■ Try it ■
In the data below, restate exactly the lines from the one with "Where should I" to the final line, both included, but not the pictures.

--- --- ---

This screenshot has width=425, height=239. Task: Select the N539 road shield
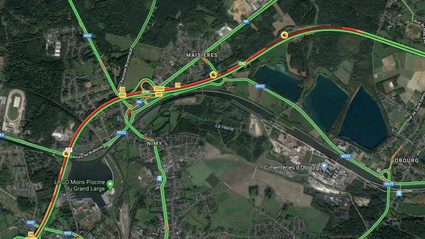[x=389, y=184]
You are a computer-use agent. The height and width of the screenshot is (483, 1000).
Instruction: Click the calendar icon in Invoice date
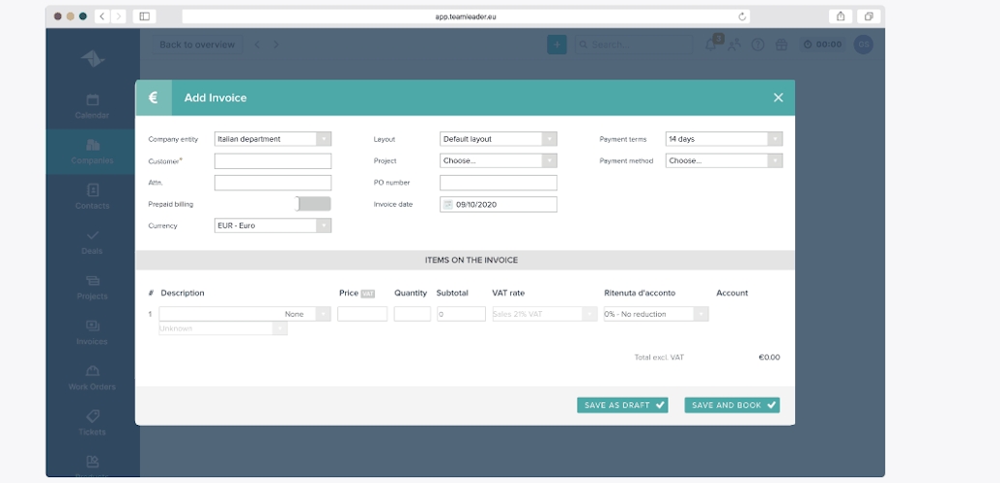pyautogui.click(x=448, y=205)
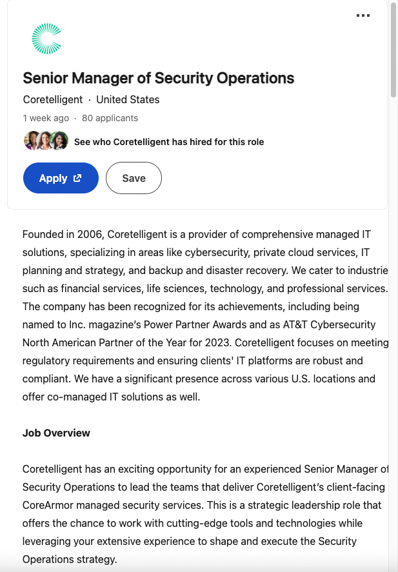Click the external-link icon inside Apply

coord(78,179)
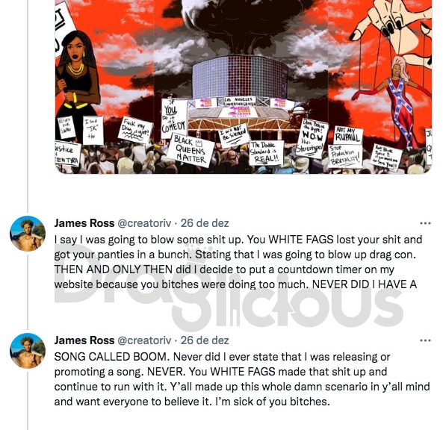This screenshot has height=430, width=443.
Task: Click the puppet in flag dress illustration
Action: 398,102

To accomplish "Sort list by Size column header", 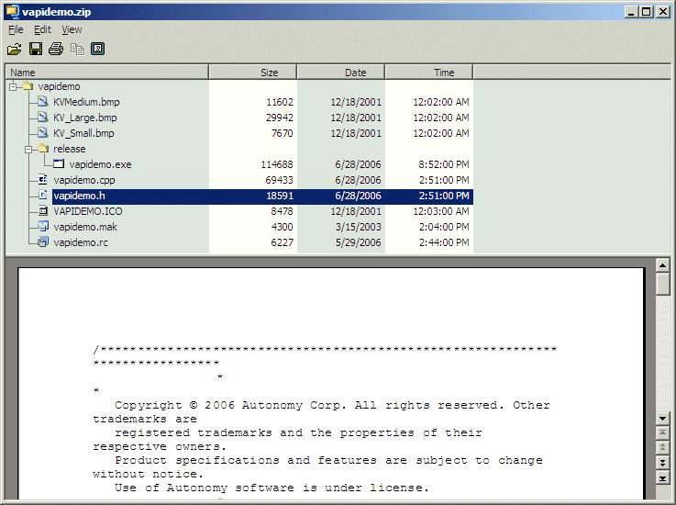I will [x=253, y=73].
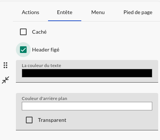Viewport: 160px width, 140px height.
Task: Open the black text color swatch
Action: point(87,73)
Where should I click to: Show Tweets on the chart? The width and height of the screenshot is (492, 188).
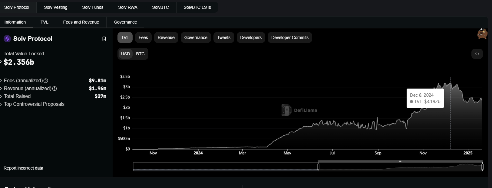point(224,37)
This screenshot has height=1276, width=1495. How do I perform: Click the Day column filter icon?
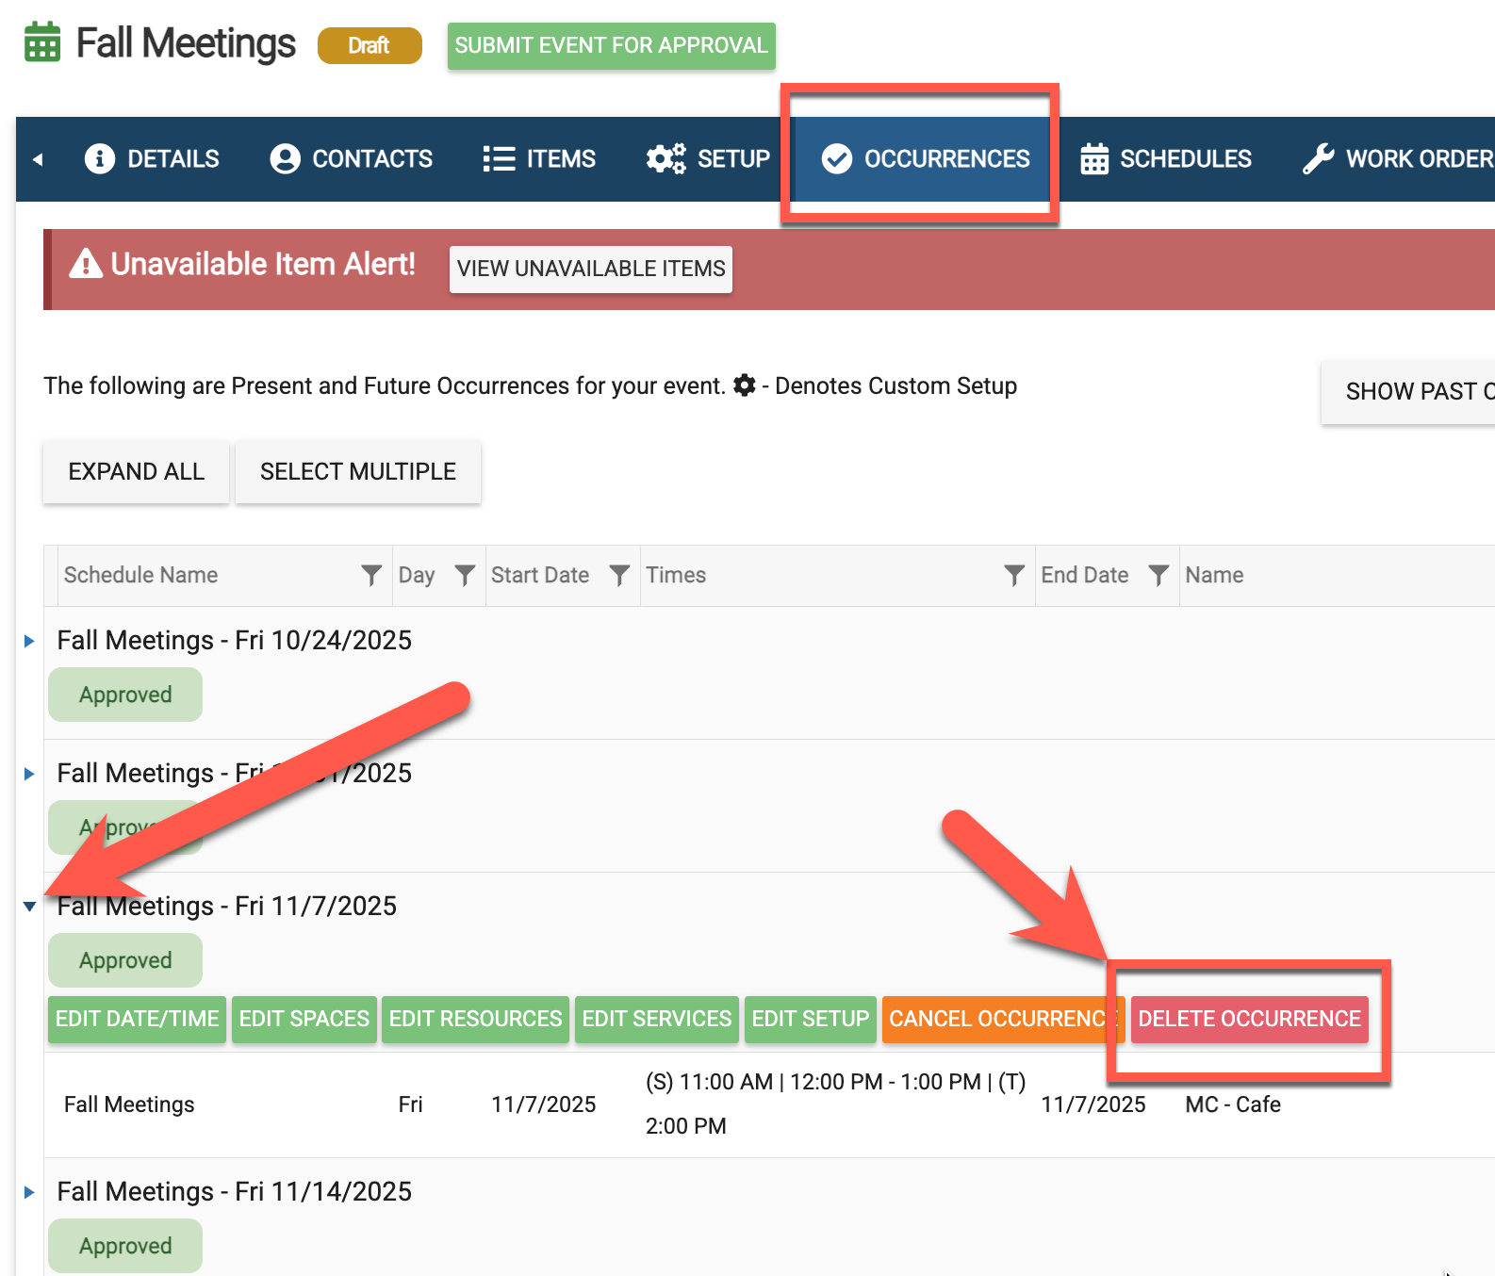[x=465, y=575]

--- --- ---

■ Final answer ■
Where should I click to: Show Tweets on the chart? The width and height of the screenshot is (492, 188).
point(224,37)
This screenshot has height=1276, width=1495. How do I perform: Click the Day column filter icon?
[x=465, y=575]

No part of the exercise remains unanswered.